I am new to the site and thought I would introduce mysellf. I am from North Lanarkshire, Scotland and was finally diagnosed on Thursday after 5 years. Have had ongoing problems since having systemic infection and have been seen by so many doctors. I guess the good news is now I know I am not going insane. I now attend Neurologist in Southern General Hospital in Glasgow and Rheumatologist in Glasgow Royal Infirmary ( see rheum regarding also new diagnosis of Fibromyalgia). Have now been prescribed Carbazipine for TN and Duloxetine for Fibro symptoms. Both in increasing increments. By next Friday will be on normal doses of both. The good news my symptoms have now abated somewhat although I am still experiencing pain from both but not so intense.
Hi and welcome glad you eventually got a diagnose. I personally cant deal with carberizpine pleased its helping you.
I was diagnosed last year after 6 mths of pain and numbness, I am using Chinese doctor at moment in attempt to avoid medications but im not sure how long I can keep going to him before his acupunture stops working for me. Doesnt stop pain but does help me manage the pain a bit.
People on here are lovely if your needing help some always seems to be able to help
First of all, welcome to the group, we're a friendly bunch!
My name is Dee & I also suffer from both TGN (13 yrs) & Fibromyalgia (21 yrs), so I can empathise with your position. Like most of the people on here, I have gone through the plethora of drugs being used for both of these conditions. Each person is different, so it's a bit like trial & error to find the concoction that will work for you. I recently had a Lidocaine infusion for my Fibro & although it hasn't made a great deal of difference for that, it does seem to have had a rather pleasantly surprising positive effect on my facial pain levels & as I'm sure you'll understand with TGN & Fibro... I'll take whatever relief I can get! :-)
However, getting support/advice from fellow sufferers is an important factor in getting through the trials we face & you will always get that here!!

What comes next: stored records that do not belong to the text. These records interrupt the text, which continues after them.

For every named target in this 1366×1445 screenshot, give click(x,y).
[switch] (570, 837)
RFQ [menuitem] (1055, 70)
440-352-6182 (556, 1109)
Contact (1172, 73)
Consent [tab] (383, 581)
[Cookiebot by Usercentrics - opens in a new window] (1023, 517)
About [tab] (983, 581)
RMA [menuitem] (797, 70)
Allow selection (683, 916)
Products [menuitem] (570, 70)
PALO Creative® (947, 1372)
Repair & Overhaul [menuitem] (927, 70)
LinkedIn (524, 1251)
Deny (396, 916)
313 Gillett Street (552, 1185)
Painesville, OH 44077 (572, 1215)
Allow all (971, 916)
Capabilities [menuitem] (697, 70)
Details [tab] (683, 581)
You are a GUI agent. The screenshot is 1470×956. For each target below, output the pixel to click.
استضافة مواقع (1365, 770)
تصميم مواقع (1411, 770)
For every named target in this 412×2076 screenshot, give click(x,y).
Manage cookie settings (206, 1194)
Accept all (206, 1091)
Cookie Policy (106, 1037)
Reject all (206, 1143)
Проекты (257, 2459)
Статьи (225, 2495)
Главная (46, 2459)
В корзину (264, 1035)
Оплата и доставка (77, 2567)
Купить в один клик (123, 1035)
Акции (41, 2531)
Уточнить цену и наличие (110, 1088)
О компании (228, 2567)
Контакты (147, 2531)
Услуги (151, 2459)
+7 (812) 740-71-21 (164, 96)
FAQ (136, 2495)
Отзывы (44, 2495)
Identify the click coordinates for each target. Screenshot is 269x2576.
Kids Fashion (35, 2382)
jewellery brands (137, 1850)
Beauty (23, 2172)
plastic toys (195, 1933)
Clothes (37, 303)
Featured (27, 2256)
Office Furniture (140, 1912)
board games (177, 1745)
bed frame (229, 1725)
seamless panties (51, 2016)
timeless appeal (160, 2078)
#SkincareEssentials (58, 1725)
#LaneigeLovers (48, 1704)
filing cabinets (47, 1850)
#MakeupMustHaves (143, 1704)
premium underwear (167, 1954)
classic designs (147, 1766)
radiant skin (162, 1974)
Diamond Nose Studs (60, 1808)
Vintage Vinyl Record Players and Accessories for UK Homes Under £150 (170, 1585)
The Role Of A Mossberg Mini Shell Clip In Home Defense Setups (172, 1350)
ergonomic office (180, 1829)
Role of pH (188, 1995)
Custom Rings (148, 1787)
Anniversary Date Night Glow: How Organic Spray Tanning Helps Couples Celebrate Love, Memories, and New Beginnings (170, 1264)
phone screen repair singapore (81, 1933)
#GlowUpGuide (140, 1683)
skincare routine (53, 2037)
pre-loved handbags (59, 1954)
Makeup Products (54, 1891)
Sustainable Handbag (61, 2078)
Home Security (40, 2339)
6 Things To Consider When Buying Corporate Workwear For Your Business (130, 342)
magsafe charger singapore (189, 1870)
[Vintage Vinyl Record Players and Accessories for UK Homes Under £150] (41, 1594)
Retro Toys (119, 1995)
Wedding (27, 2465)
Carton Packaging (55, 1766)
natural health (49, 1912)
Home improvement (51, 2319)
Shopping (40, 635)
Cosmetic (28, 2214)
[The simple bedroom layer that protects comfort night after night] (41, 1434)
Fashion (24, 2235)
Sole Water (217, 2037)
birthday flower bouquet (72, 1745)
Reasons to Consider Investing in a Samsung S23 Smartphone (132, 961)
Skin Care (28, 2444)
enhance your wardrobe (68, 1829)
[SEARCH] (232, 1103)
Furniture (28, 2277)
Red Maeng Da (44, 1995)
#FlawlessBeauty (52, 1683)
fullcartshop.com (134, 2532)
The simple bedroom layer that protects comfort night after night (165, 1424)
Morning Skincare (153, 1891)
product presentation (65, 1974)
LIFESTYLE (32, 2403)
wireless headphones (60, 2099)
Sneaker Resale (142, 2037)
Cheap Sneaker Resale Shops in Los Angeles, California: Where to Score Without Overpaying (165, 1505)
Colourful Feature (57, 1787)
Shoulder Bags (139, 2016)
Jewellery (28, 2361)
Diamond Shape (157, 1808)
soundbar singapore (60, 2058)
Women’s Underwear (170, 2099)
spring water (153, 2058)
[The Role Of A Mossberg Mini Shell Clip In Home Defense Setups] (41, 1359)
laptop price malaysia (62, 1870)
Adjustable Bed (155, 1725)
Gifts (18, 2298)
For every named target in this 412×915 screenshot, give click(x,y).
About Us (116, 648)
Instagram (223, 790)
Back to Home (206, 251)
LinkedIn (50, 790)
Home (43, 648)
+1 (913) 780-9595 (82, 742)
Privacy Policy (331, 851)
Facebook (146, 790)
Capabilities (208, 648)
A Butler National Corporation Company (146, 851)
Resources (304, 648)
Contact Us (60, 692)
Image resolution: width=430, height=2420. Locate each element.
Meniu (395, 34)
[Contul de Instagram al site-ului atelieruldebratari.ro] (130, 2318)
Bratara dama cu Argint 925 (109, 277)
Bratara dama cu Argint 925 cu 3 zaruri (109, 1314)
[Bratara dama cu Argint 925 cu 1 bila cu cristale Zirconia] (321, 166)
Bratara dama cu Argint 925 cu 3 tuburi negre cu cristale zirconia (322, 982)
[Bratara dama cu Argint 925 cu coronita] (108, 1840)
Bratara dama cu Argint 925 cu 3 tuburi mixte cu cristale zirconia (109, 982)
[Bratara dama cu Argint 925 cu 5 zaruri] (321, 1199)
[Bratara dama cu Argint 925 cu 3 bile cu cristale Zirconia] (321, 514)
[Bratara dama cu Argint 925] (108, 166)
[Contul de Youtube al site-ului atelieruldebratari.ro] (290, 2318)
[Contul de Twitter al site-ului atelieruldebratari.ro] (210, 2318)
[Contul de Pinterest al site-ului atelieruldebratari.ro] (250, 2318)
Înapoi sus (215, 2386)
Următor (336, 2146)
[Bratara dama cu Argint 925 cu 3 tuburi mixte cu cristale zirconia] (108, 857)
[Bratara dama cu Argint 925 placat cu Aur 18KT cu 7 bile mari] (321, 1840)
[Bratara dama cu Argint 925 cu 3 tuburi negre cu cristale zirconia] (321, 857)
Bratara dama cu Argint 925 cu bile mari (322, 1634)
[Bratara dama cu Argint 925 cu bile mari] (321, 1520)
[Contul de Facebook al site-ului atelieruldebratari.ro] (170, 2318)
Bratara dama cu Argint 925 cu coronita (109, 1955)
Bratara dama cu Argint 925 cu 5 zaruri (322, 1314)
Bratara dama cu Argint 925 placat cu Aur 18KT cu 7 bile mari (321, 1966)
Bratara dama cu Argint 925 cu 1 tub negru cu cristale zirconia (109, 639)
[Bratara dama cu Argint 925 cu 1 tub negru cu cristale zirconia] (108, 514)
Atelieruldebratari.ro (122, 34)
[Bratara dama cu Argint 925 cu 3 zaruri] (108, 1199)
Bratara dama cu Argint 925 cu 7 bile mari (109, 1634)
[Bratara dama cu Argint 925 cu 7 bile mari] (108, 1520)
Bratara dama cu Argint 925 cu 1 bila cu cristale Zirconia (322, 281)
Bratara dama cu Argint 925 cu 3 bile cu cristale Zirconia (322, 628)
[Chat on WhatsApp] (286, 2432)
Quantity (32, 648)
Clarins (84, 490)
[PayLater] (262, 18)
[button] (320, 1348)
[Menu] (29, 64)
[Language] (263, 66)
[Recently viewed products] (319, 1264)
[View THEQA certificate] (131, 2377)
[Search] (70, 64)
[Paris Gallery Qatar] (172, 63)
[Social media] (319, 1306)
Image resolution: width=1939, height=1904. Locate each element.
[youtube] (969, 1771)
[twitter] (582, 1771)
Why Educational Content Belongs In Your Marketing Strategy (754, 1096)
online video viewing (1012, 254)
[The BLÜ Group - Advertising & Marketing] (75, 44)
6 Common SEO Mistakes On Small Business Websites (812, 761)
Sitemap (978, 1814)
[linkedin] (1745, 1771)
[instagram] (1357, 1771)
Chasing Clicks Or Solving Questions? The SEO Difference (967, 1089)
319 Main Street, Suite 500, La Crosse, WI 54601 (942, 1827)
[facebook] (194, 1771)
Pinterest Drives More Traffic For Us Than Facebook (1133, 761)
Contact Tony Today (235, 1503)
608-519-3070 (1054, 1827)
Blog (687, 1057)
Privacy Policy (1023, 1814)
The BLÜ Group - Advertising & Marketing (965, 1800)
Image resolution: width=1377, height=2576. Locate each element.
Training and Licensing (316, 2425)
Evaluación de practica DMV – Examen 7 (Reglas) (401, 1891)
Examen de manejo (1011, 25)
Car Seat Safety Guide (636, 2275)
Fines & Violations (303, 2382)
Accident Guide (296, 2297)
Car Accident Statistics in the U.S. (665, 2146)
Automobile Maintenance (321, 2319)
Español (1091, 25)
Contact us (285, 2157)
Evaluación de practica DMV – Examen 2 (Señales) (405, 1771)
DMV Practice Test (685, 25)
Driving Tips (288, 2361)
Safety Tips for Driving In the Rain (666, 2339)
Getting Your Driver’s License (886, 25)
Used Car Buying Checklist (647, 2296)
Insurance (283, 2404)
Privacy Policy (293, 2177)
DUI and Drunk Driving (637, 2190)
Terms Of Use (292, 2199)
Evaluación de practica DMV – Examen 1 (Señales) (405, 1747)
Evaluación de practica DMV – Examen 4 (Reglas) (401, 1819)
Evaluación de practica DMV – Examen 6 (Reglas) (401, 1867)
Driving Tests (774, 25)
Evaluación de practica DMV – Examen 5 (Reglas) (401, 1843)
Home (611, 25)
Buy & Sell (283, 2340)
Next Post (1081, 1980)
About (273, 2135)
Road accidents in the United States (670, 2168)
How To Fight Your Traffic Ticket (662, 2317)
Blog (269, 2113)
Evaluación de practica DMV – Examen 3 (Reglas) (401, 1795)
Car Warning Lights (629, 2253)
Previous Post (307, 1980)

Thanks for responding, it is good to know I an not alone with these two conditions though I am sorry that anyone else has got to go through this horrible pain. Knowing there is someone who understands makes a big difference.
Thanks for you kind welcome and support.
Ann
Deanne1407 said:
Hi Anan,
First of all, welcome to the group, we're a friendly bunch!
My name is Dee & I also suffer from both TGN (13 yrs) & Fibromyalgia (21 yrs), so I can empathise with your position. Like most of the people on here, I have gone through the plethora of drugs being used for both of these conditions. Each person is different, so it's a bit like trial & error to find the concoction that will work for you. I recently had a Lidocaine infusion for my Fibro & although it hasn't made a great deal of difference for that, it does seem to have had a rather pleasantly surprising positive effect on my facial pain levels & as I'm sure you'll understand with TGN & Fibro... I'll take whatever relief I can get! :-)
However, getting support/advice from fellow sufferers is an important factor in getting through the trials we face & you will always get that here!!